Com muito sol e temperaturas bastante agradáveis, o segundo dia do NOS Primavera Sound fez realmente jus ao nome. O verdejante Parque da Cidade encheu-se de público no relvado. 

O augúrio era bom e o início em português confirmou que os termómetros iam manter-se no sítio certo. Num palco, o psicadelismo de Solar Corona e no outro o stoner jazzístico de Black Bombaim abriram o longo dia de concertos no Porto.

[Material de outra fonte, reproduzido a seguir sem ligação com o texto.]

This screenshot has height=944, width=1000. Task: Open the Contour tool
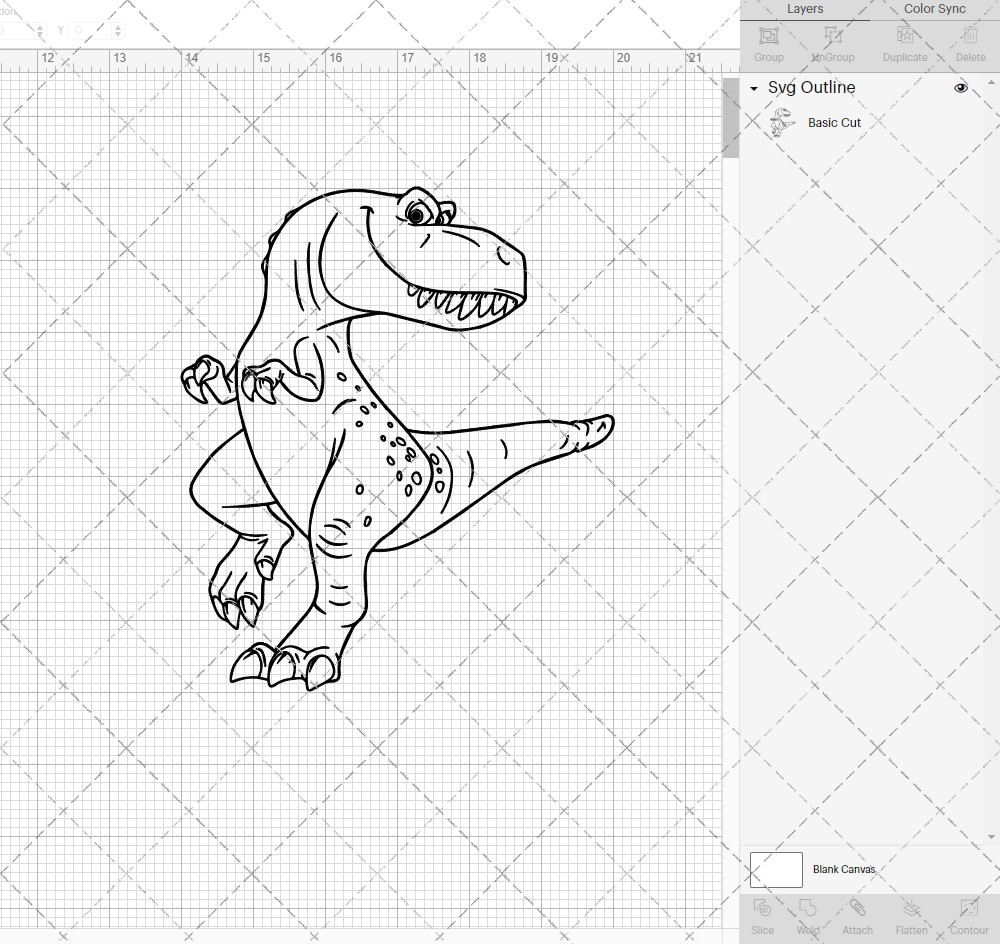(x=968, y=915)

Ambos de Barcelos, certificaram-se de mostrar aos muitos estrangeiros presentes a qualidade da música que se faz em Portugal.

Amen Dunes chegou de fato de treino pelas 18 horas para mostrar Freedom, um dos discos mais interessantes da colheita deste ano. Contudo, foi incapaz de agarrar o público que se ia juntando. Falta qualquer coisa à doce voz de Damon McMahon que pareceu sempre muito deslocado do espaço e até do tempo. A nosso ver, não conseguiu replicar a inquietação e o caos que a sua discografia – e este disco particularmente – parecem apontar. Ao mesmo tempo, no palco principal, os Idles provocavam o caos nas primeiras filas. A banda emprestou um pouco de “pedal” a um festival onde alguns se queixam de «falta rock».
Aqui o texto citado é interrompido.